Pommes boulangère or pommes à la boulangère – "baker's potatoes" (Note: According to the Dictionnaire de l'Académie française the term derives from the old Picard word "boulenc" – "baker, maker of bread in ball".) – is a savoury dish of sliced potato and onion, cooked slowly in liquid in an oven.

==Background==
The name of the dish is said to derive from an old practice in French villages, where householders without their own ovens would take the prepared dish to the village bakery. After the baker had finished making his bread, the potato dish would cook slowly while the oven gradually died down.

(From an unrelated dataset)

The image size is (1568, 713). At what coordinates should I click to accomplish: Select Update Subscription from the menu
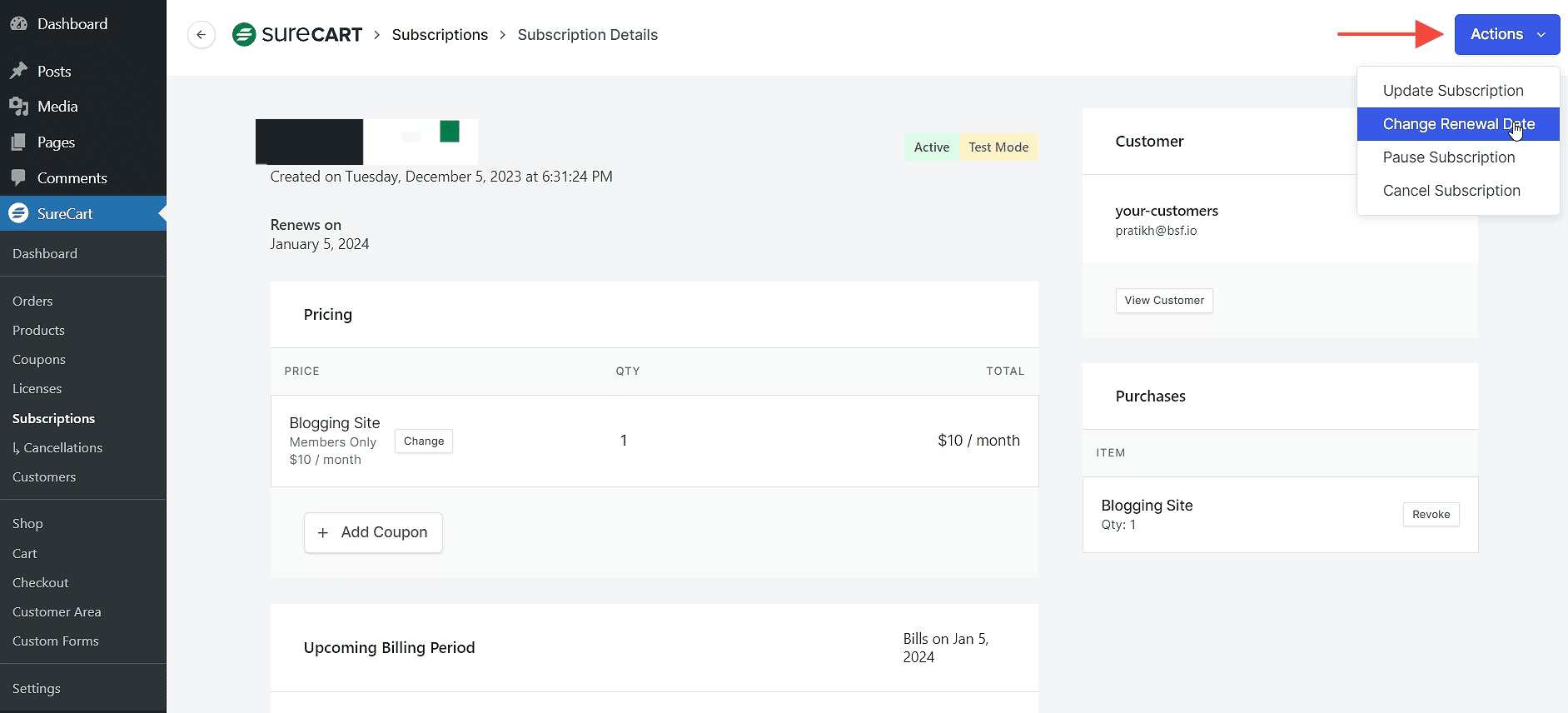click(1452, 91)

==Ingredients and variations==
The basic ingredients are potatoes, onions and cooking liquid. The dish, cooked slowly in a low oven, gradually absorbing the cooking liquid, has a crisp top layer of sliced potatoes, with a softer mixture of onion and potato beneath. It is usual to season it with some or all of garlic, herbs (particularly rosemary or sage), salt and pepper, and to top the dish with dabs of butter before cooking, but there are several published variations:

| Cook/writer | Cooking liquid | Additions | Ref |
|---|---|---|---|
| James Beard | unspecified bouillon |  |  |
| Heston Blumenthal | lamb stock and white wine |  |  |
| Paul Bocuse | water | tomatoes |  |
| Daniel Boulud | chicken stock |  |  |
| Angela Hartnett | chicken stock |  |  |
| Jean-Christophe Novelli | chicken or vegetable stock | blanched cabbage in the layers, Red Leicester cheese to top |  |
| Jamie Oliver | vegetable stock | Parmesan cheese to top |  |
| Jacques Pépin | chicken stock |  |  |
| Gordon Ramsay | chicken stock |  |  |
| Michel Roux, Jr. | chicken stock |  |  |
| Guy Savoy | chicken stock and white wine |  |  |
| Delia Smith | vegetable stock |  |  |
| Patricia Wells | white wine and chicken stock | leeks |  |

Despite the French name, the dish is not unique to France. The Yorkshire-born chef Brian Turner recalled in his memoirs (2000) being given an identical potato dish in his childhood, and Bobby Freeman in a 1997 book about Welsh cuisine gives a recipe for traditional Teisen nionod (onion cake), which she describes as "the same dish as the French pommes boulangère".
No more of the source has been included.